3. Nach Tipps fragen

Während des Gespräches wird Ihnen eventuell der Tipp gegeben, einmal darüber nachzudenken, was im vermeintlich allerschlimmsten Fall passieren könnte. Schnell kommt man dann zum Ergebnis, dass es maximal bei einer Schwellung und etwas Wundschmerz bleiben wird. Und auch dem kann man mit einem geeigneten Schmerzmittel abhelfen.

4.Zahnbehandlung unter Narkose

Einige Zahnarztpraxen bieten eine Behandlung mittels der Dämmerschlafnarkose an. Dabei wird der Patient sediert. Eventuell sind hier jedoch mehrere Behandlungstermine notwendig. Wem das noch zu ungewiss ist, der kann sich für die Vollnarkose entscheiden. Dabei wird die Behandlung von einem Anästhesisten überwacht. Meist werden gleich größere Sanierungen ausgeführt, sodass oftmals nur eine einzige Behandlung notwendig ist. Dies empfiehlt sich vor allem bei Patienten, die unter einer sehr ausgeprägten Dentalphobie leiden.
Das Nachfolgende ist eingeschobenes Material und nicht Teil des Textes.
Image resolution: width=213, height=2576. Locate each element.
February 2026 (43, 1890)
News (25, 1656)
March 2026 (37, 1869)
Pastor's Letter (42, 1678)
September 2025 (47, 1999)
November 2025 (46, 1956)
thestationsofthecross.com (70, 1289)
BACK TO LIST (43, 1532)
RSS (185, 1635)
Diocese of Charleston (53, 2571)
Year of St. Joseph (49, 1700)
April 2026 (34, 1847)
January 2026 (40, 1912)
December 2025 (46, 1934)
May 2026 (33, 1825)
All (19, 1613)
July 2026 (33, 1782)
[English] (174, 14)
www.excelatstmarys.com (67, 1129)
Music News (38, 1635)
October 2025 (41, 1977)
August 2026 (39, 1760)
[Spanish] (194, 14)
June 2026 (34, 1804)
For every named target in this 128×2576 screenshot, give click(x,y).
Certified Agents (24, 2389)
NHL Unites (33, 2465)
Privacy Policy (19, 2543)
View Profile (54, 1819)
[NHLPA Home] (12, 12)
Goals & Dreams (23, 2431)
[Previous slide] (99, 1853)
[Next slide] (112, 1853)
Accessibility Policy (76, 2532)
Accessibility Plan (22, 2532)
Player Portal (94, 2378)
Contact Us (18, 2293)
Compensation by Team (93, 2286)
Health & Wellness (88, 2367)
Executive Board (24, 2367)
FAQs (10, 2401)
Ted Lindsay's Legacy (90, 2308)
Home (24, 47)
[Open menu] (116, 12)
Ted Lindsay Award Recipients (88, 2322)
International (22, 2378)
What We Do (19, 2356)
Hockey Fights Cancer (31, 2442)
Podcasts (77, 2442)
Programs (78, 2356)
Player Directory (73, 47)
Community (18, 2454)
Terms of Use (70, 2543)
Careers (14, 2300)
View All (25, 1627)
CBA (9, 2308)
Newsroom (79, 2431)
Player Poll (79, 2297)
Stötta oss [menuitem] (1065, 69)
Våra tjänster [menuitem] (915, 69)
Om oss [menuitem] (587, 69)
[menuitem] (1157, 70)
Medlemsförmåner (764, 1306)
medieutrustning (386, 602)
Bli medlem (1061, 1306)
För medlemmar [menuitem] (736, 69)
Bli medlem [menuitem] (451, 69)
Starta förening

5.Die Vorteile visualisieren

Es kann helfen, sich einmal vorzustellen, wie es sich wohl anfühlen mag, wieder gesunde Zähne zu besitzen, z. B. einfach frei lachen zu können. Viele Menschen mit Dentalphobie trauen sich nämlich nicht mehr, mit offenem Mund zu lachen, aus Angst, das Gegenüber könnte die schlechten Zähne sehen. Es geht also darum, ein positives Selbstbildnis von sich selbst zu schaffen. Wichtig ist, dass man als Angstpatient ins Handeln kommt und den ersten Schritt unternimmt.